→ **Work to complete**
Please give the data from the line with "This screenshot has width=1638, height=644." to the line with "group-tags: Tags is" as a Markdown table with the columns Row and Line, with one numbered row per line. Leave out blank lines and pictures.
[Data provided — start]
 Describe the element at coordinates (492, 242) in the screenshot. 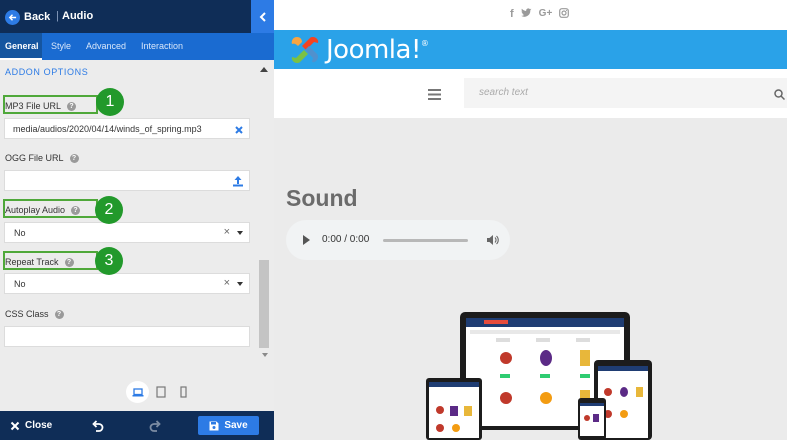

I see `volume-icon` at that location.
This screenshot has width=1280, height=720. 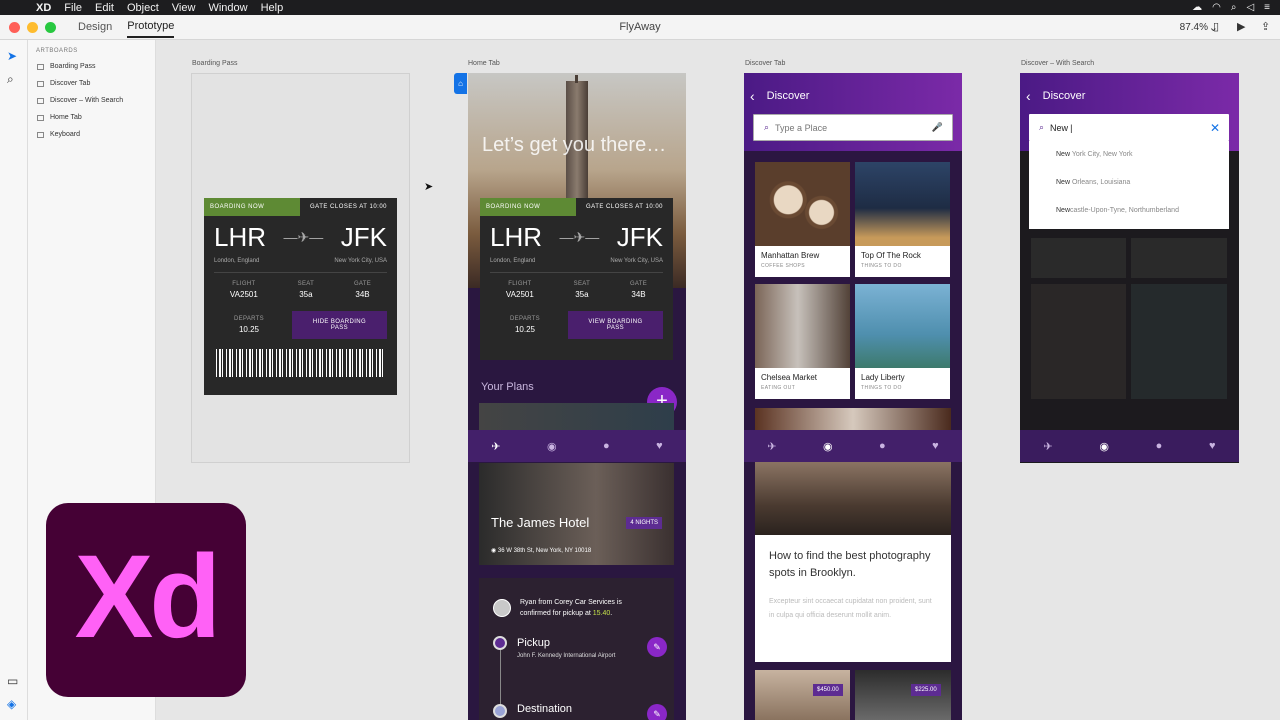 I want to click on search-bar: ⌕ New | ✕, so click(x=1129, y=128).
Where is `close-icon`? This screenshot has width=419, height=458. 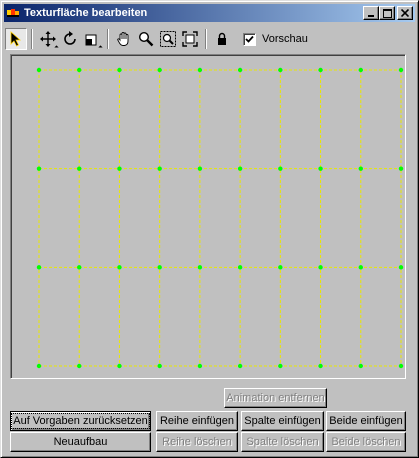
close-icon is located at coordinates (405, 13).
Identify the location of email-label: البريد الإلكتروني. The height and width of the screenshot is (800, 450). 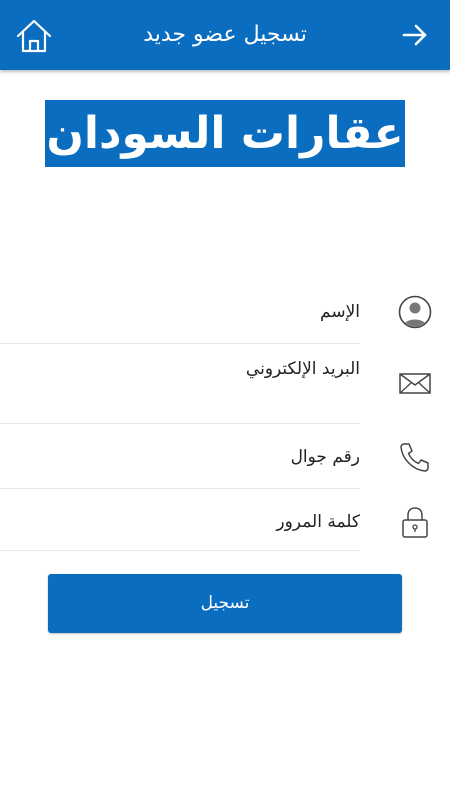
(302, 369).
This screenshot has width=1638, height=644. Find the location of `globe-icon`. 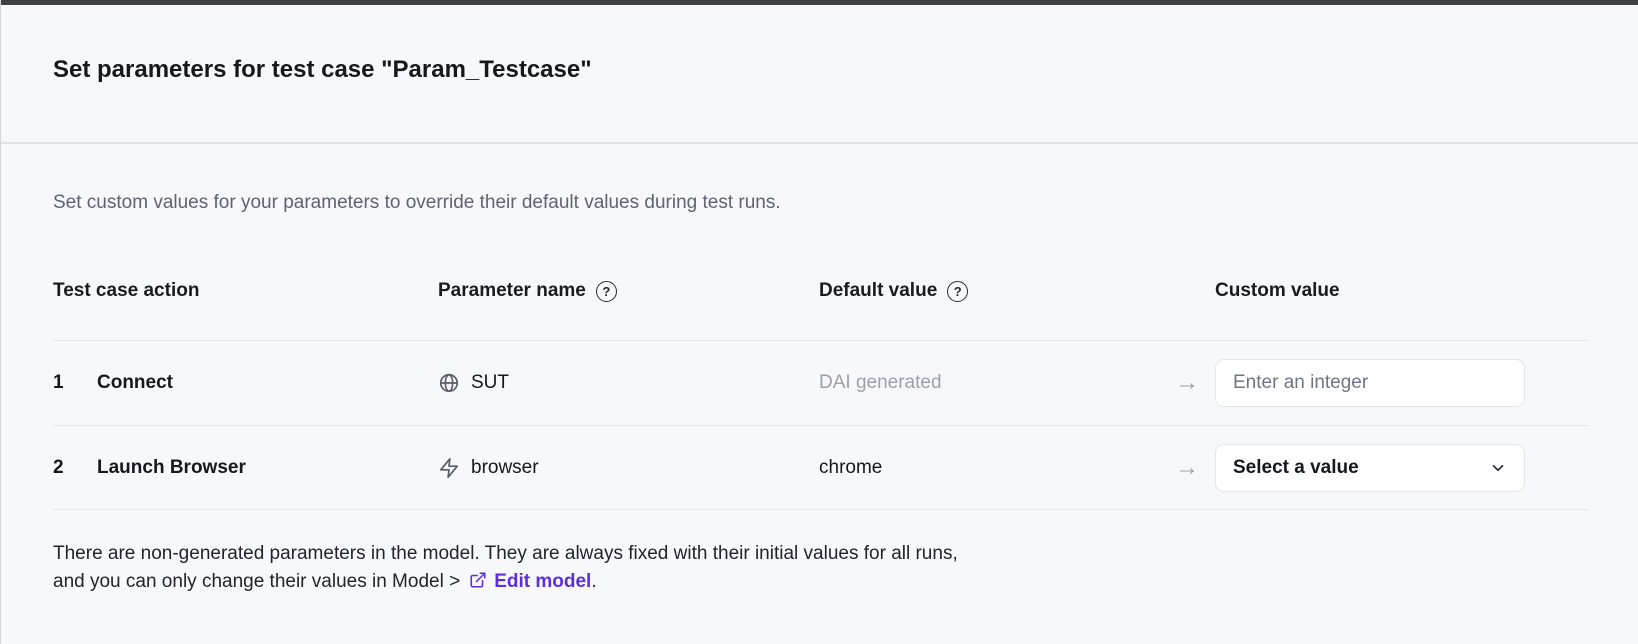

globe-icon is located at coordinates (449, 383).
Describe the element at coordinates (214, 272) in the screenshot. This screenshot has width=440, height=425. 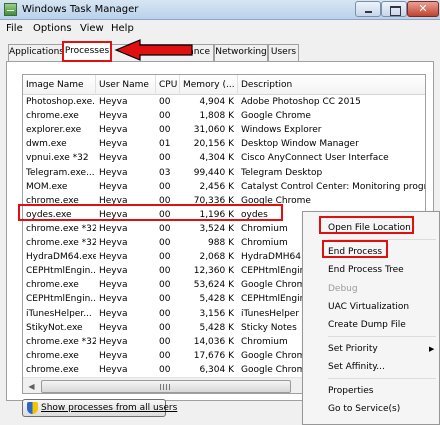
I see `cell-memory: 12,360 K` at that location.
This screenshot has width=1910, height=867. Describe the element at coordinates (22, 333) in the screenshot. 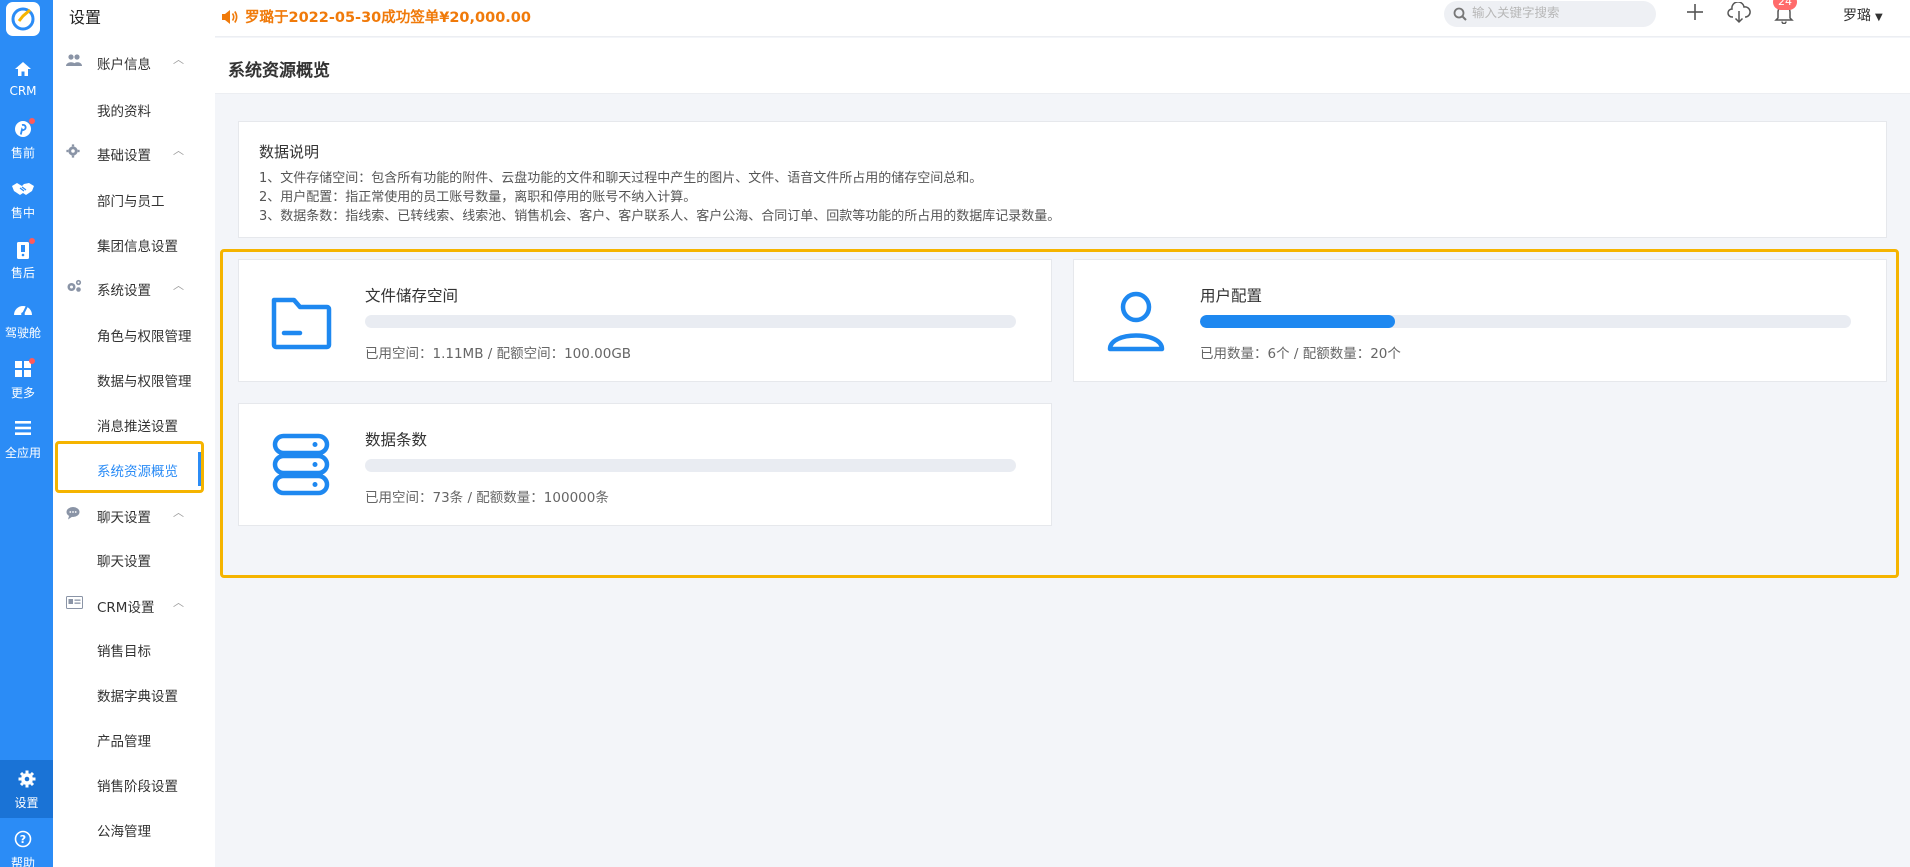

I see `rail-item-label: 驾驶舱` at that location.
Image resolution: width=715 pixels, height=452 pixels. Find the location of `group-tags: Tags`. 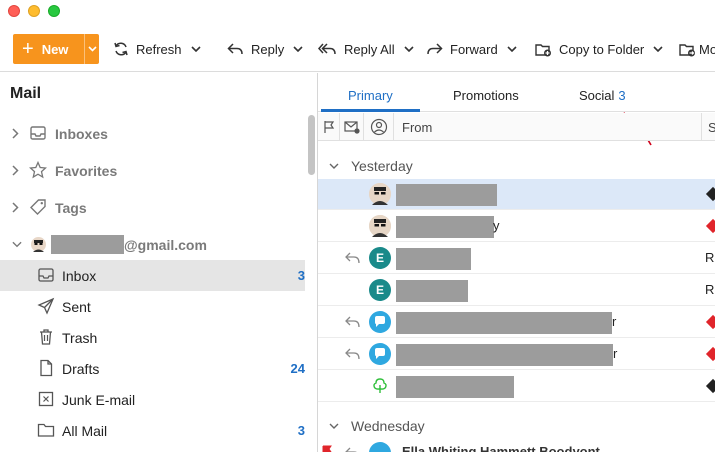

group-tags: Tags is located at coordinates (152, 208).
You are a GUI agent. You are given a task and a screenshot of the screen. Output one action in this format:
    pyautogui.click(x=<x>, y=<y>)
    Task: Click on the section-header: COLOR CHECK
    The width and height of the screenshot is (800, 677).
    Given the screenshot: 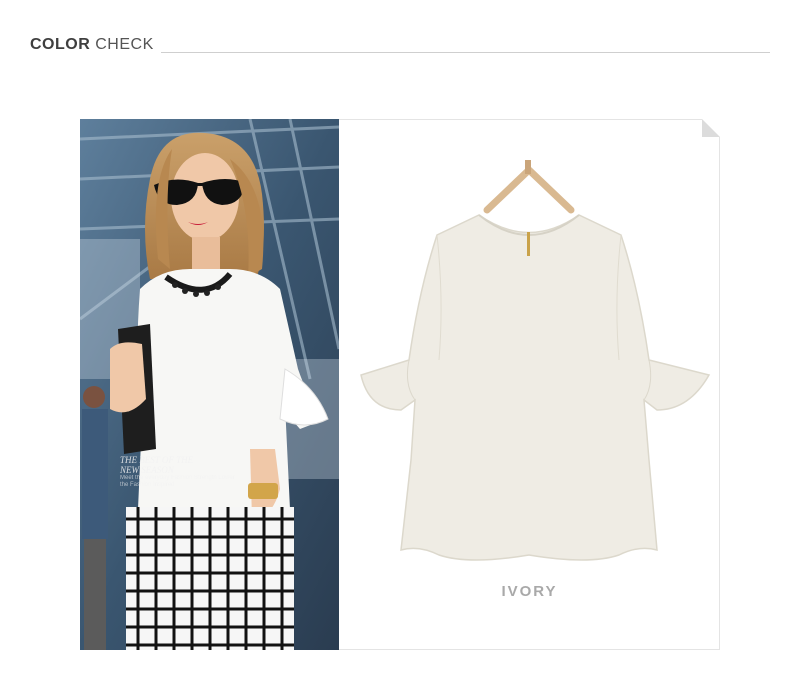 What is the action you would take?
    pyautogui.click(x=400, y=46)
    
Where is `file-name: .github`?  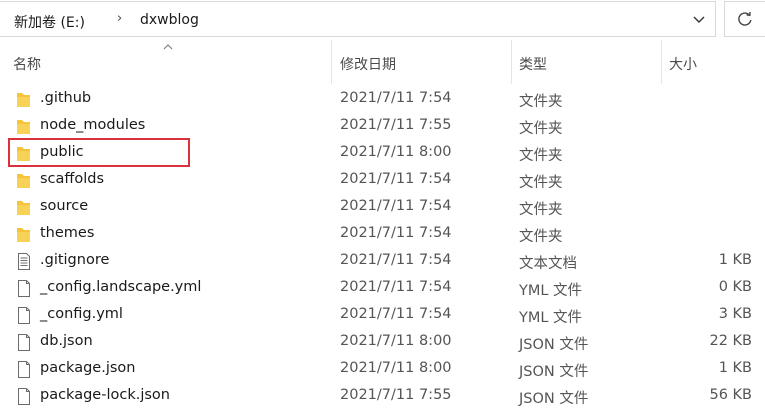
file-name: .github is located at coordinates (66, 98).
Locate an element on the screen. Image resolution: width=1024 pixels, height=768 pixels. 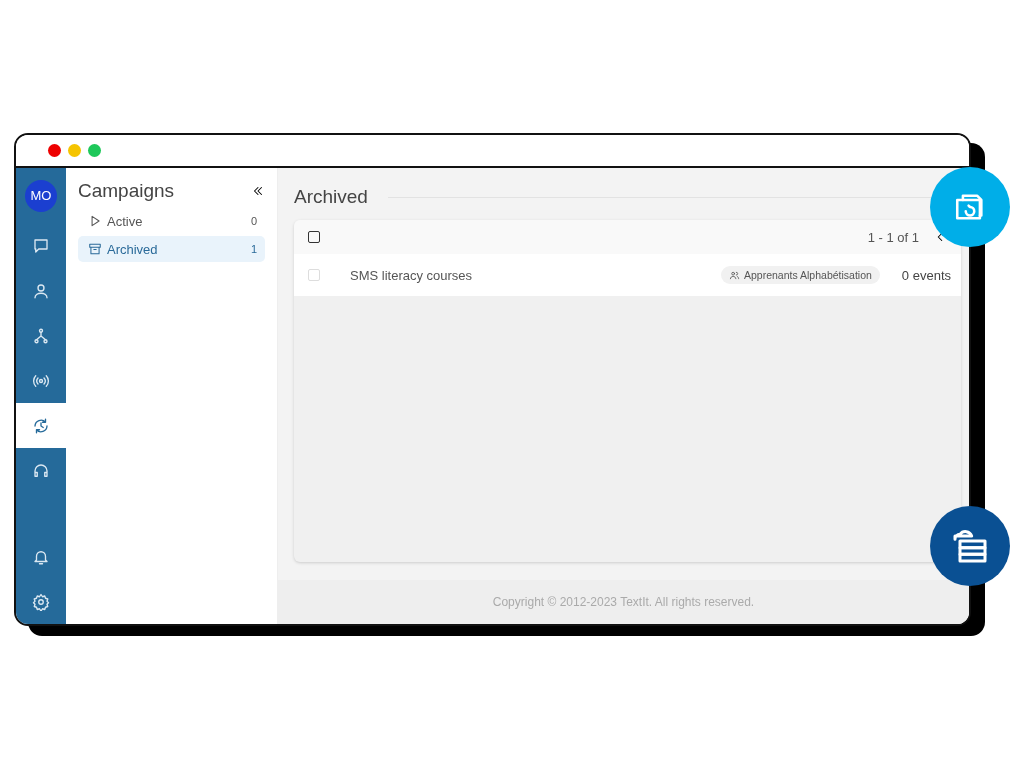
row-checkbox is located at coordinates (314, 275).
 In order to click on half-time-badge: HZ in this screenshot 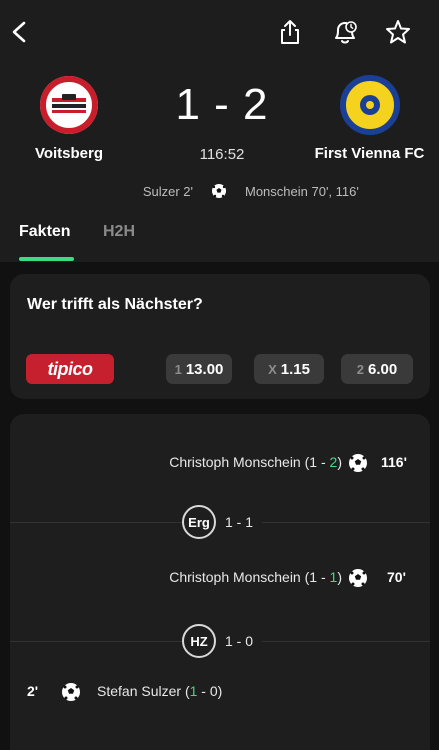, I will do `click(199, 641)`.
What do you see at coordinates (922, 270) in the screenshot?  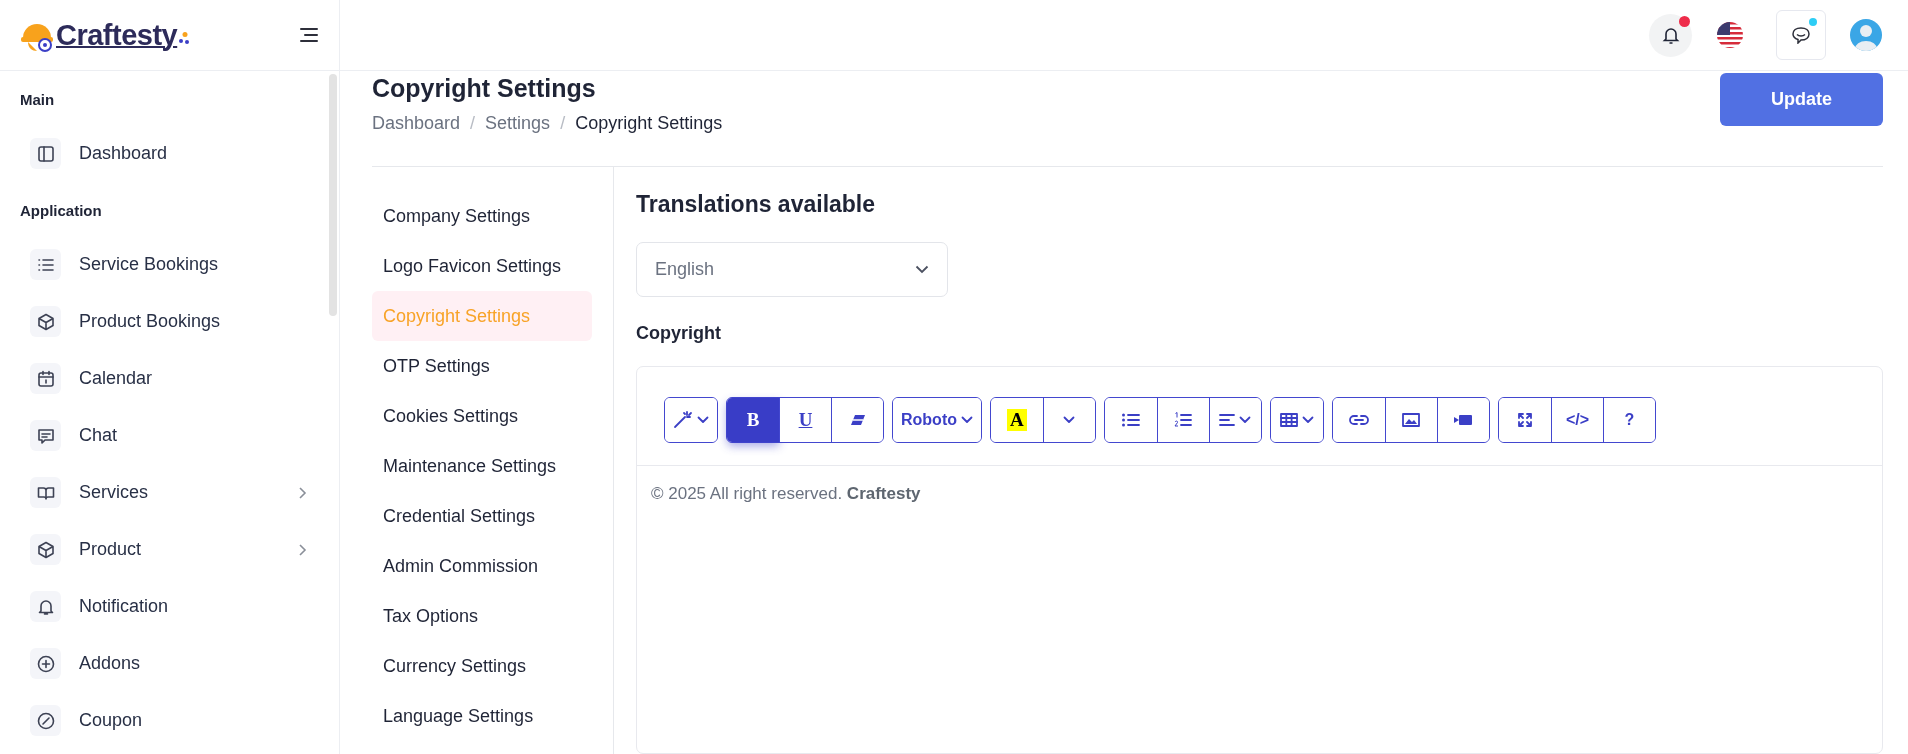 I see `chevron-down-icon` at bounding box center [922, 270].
[Data provided — finish]
→ **Task result**
| Row | Line |
|---|---|
| 1 | This screenshot has width=1638, height=644. Find the location of `globe-icon`.  |
| 2 | globe-icon is located at coordinates (449, 383). |
| 3 | Describe the element at coordinates (214, 272) in the screenshot. This screenshot has width=440, height=425.  |
| 4 | I see `cell-memory: 12,360 K` at that location. |
| 5 | This screenshot has width=1910, height=867. Describe the element at coordinates (22, 333) in the screenshot.  |
| 6 | I see `rail-item-label: 驾驶舱` at that location. |
| 7 | Image resolution: width=715 pixels, height=452 pixels. Find the location of `group-tags: Tags`.  |
| 8 | group-tags: Tags is located at coordinates (152, 208). |